Las personas que paseaban por la amplia acera de Príncipe de Vergara empezaron a detenerse a medida que se elevaban los lamentos de una mujer apostada junto a una farola. Atado a ella, un labrador negro de impecable aspecto la observaba con no menor asombro que los transeúntes. El enfado de la mujer rompía la armonía de su cuidada indumentaria e incluso su edad, poco apropiada para tan visible disgusto.

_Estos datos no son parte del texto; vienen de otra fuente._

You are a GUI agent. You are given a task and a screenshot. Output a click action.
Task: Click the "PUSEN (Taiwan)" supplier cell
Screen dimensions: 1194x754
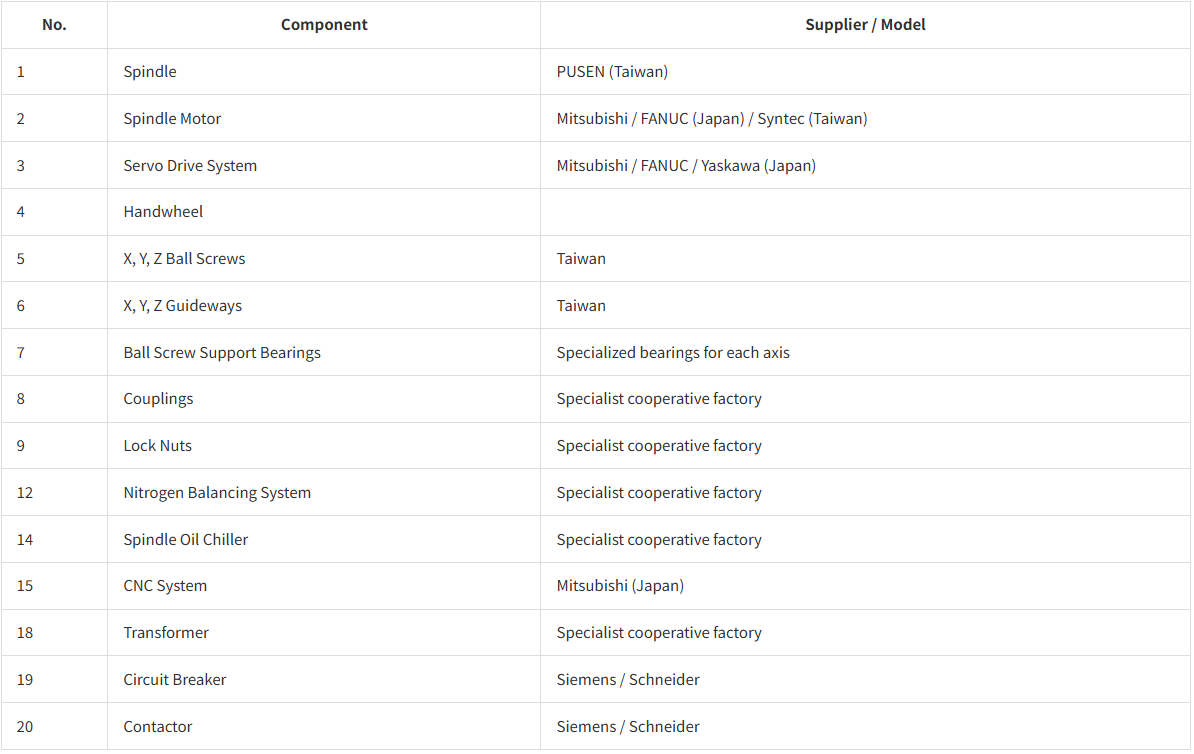coord(612,72)
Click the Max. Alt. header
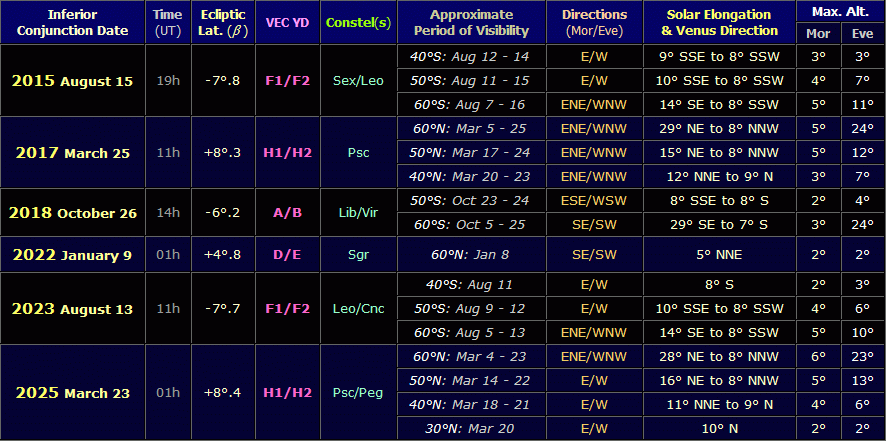 point(839,11)
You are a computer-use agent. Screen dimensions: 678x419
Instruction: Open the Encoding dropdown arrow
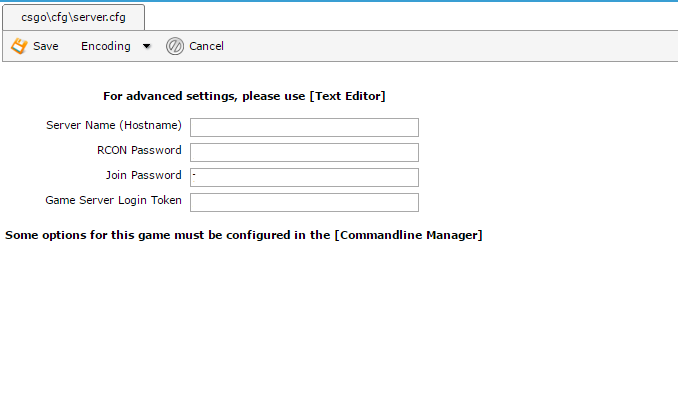click(147, 46)
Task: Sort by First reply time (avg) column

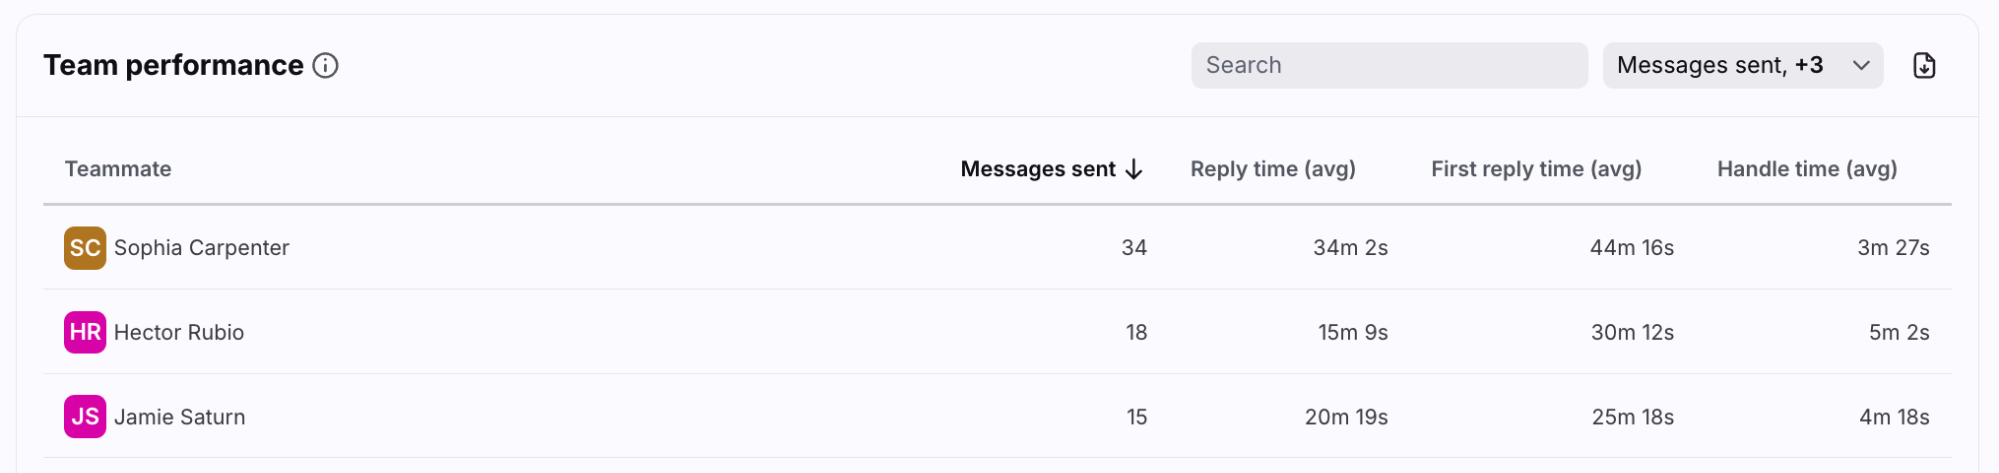Action: click(1536, 169)
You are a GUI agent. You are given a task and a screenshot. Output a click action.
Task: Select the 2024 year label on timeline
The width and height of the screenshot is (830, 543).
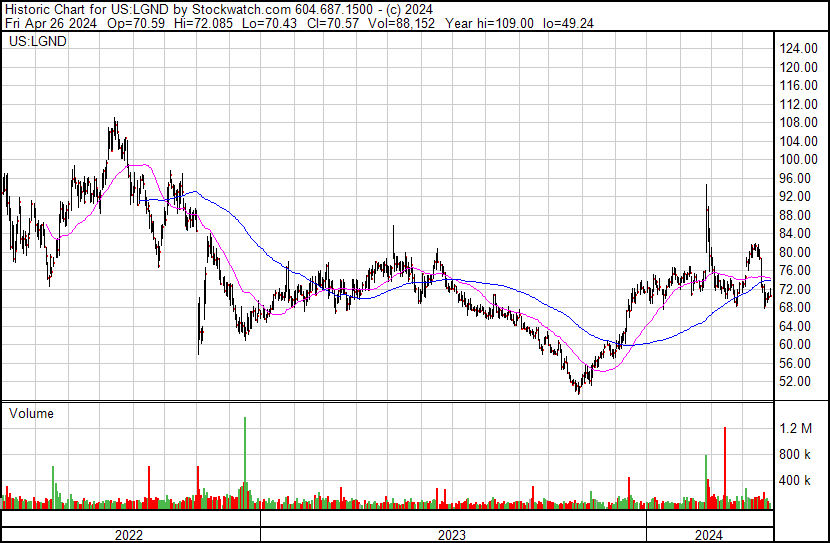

Un hombre fornido salió de un supermercado y se dirigió al lugar donde encontraban la señora y el perro. Fue ella la que habló.
– No se le ocurra volver a hacerlo.
La perplejidad del aludido encontró explicación.
– Aquí me tiene, dando sombra a su perro.
Las personas que rodeaban la escena observaban la escena sin esconder su perplejidad.
– Lléveselo, pero no vuelva a hacerlo. No lo deje al sol. No lo haga nunca más.
El silencio del dueño del animal encendía los ánimos de la mujer.
Vamos, hombre; dejarlo ahí al sol, a 45 grados como estamos.
La realidad era bastante más benévola. Apenas 29 grados.
– Usted no tiene vergüenza. Menos mal que estaba yo para darle sombra.
La acera seguía conmocionada evaluando los efectos de la insolación. En la mujer, claro.